MATERIAL SHOWN –
=== Begin Enclosure ===

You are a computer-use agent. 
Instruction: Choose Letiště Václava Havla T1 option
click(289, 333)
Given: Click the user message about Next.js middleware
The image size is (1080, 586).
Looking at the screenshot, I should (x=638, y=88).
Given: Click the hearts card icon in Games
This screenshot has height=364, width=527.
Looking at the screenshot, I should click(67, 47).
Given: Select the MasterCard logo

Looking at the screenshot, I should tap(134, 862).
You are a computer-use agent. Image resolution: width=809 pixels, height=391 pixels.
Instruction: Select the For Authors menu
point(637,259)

=== End Enclosure ===
=== Begin Enclosure ===

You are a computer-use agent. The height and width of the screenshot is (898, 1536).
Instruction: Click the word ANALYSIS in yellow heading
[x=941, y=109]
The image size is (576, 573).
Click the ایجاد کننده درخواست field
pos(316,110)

=== End Enclosure ===
=== Begin Enclosure ===

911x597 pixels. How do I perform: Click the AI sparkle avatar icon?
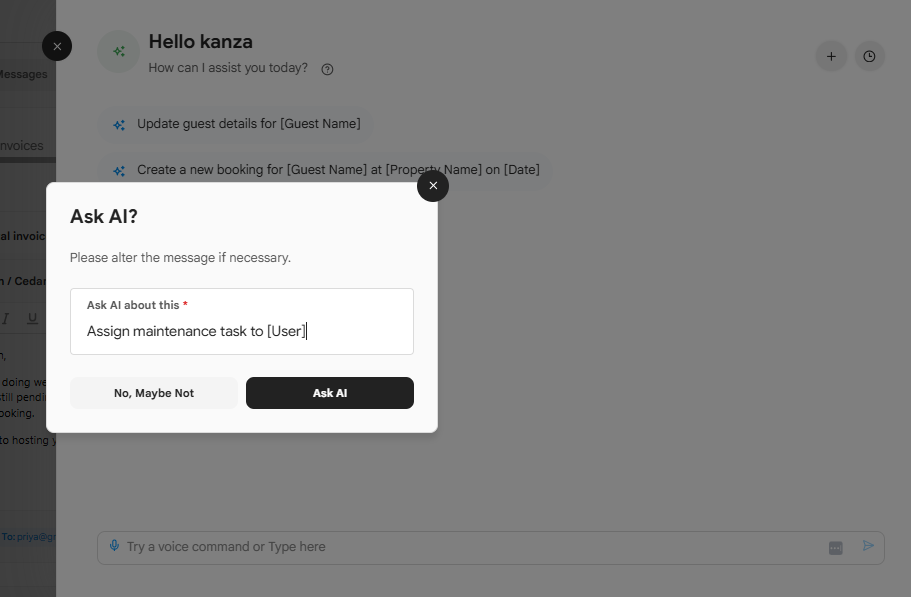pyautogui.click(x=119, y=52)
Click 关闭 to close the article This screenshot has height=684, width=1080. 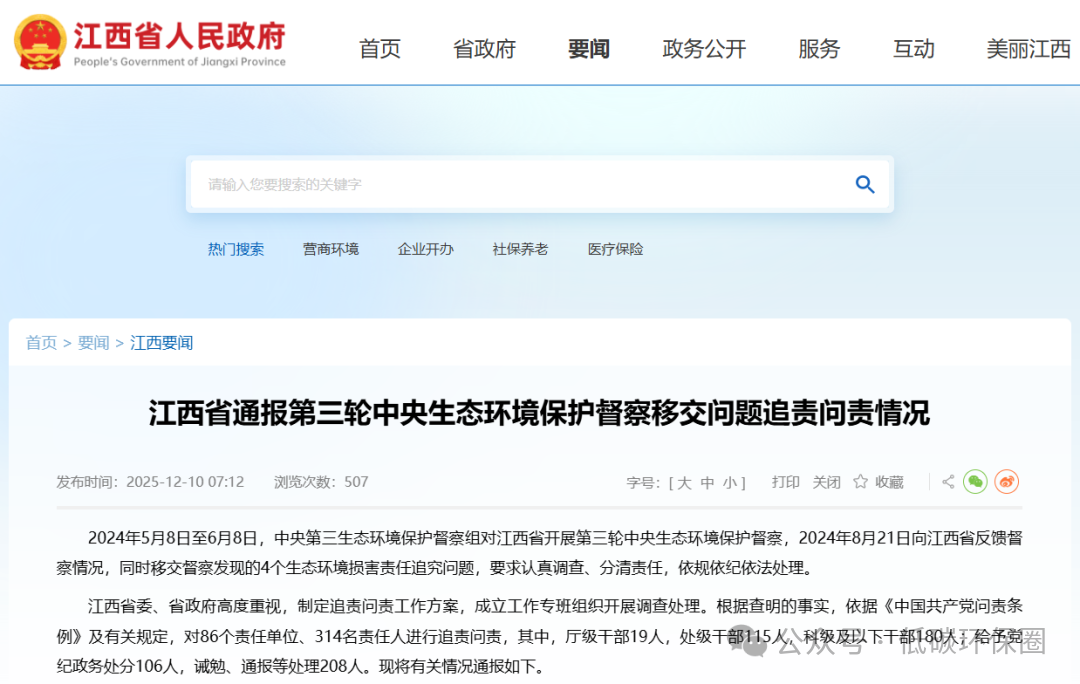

=== End Enclosure ===

WHAT NEEDS TO BE DONE – The answer must be every line of the records that contains the word "computer".

OUTPUT OF THE EXERCISE –
You are a computer-use agent. 
You are a computer-use agent. Image resolution: width=809 pixels, height=391 pixels.
You are a computer-use agent. The height and width of the screenshot is (898, 1536).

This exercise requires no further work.